*** Input records ***

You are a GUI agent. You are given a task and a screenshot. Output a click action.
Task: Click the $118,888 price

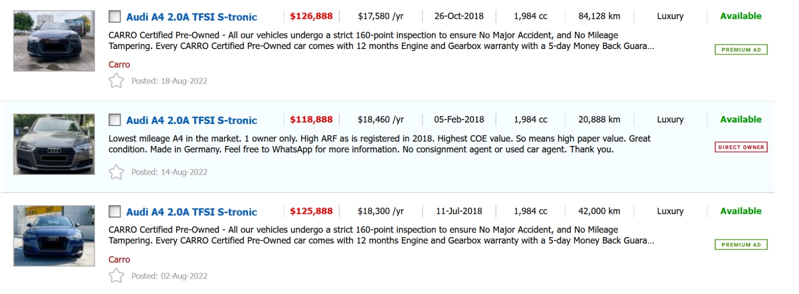point(311,120)
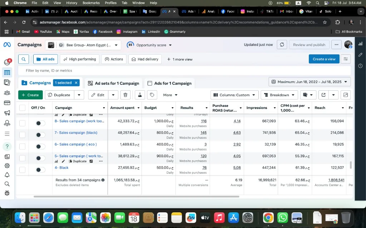Open the view settings sliders icon
The width and height of the screenshot is (366, 228).
346,59
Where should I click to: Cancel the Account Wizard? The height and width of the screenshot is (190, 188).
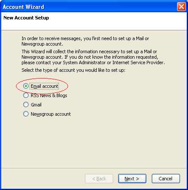[x=166, y=179]
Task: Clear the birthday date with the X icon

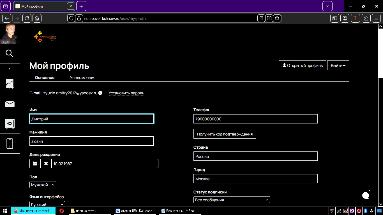Action: click(x=46, y=163)
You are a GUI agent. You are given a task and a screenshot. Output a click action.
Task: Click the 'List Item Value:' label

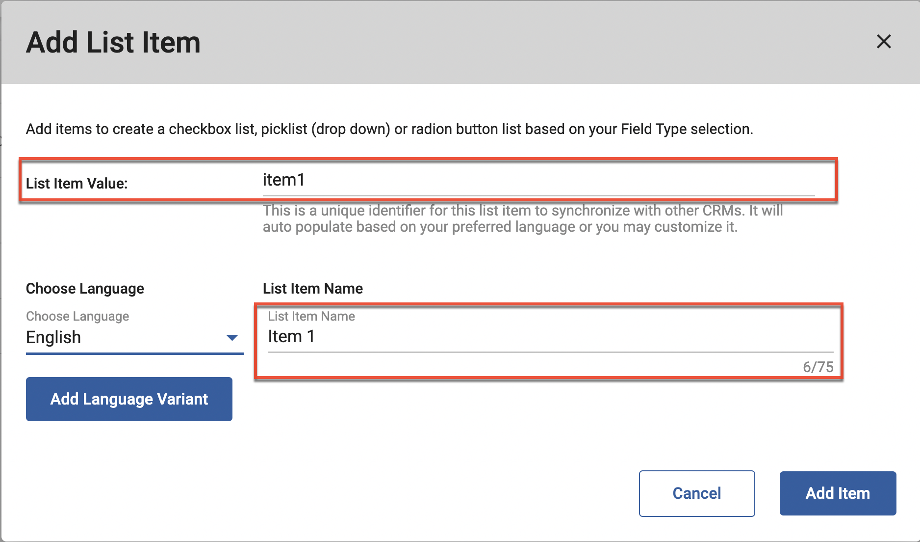tap(77, 184)
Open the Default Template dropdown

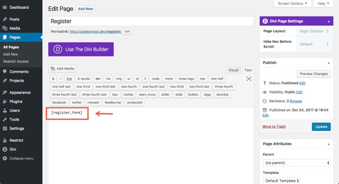click(x=282, y=181)
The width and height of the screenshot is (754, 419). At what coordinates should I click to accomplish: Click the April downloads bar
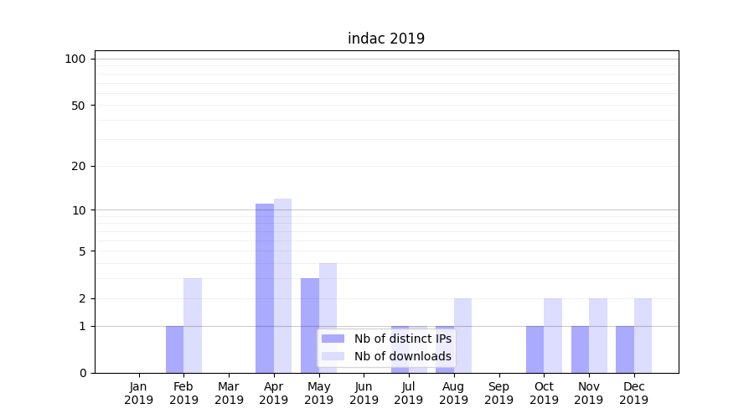pos(282,286)
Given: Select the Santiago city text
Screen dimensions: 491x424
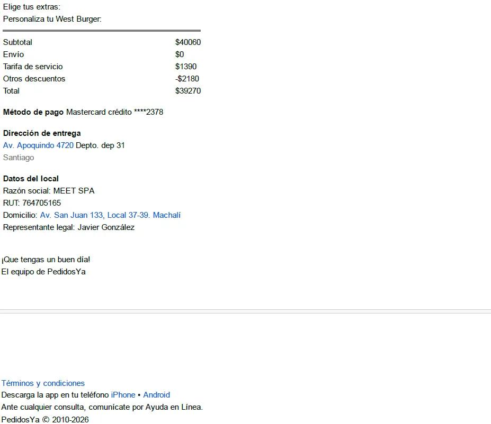Looking at the screenshot, I should [19, 158].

***

Work item. Go through the entries above and output them exactly, without pictures.

Solution for this task.
You are a GUI agent. You are given a task and a screenshot. Output a click action.
Task: Click the $118,888 price

point(311,120)
Open the view settings sliders icon
The width and height of the screenshot is (366, 228).
346,59
Where should I click to: Cancel the Account Wizard? The height and width of the screenshot is (190, 188).
[x=166, y=179]
Task: Clear the birthday date with the X icon

Action: click(x=46, y=163)
You are a GUI agent. You are given a task and a screenshot. Output a click action.
Task: Click the 'List Item Value:' label

tap(77, 184)
Open the Default Template dropdown

click(x=282, y=181)
The width and height of the screenshot is (754, 419). At what coordinates should I click to accomplish: Click the April downloads bar
pos(282,286)
Given: Select the Santiago city text
Screen dimensions: 491x424
Looking at the screenshot, I should [19, 158].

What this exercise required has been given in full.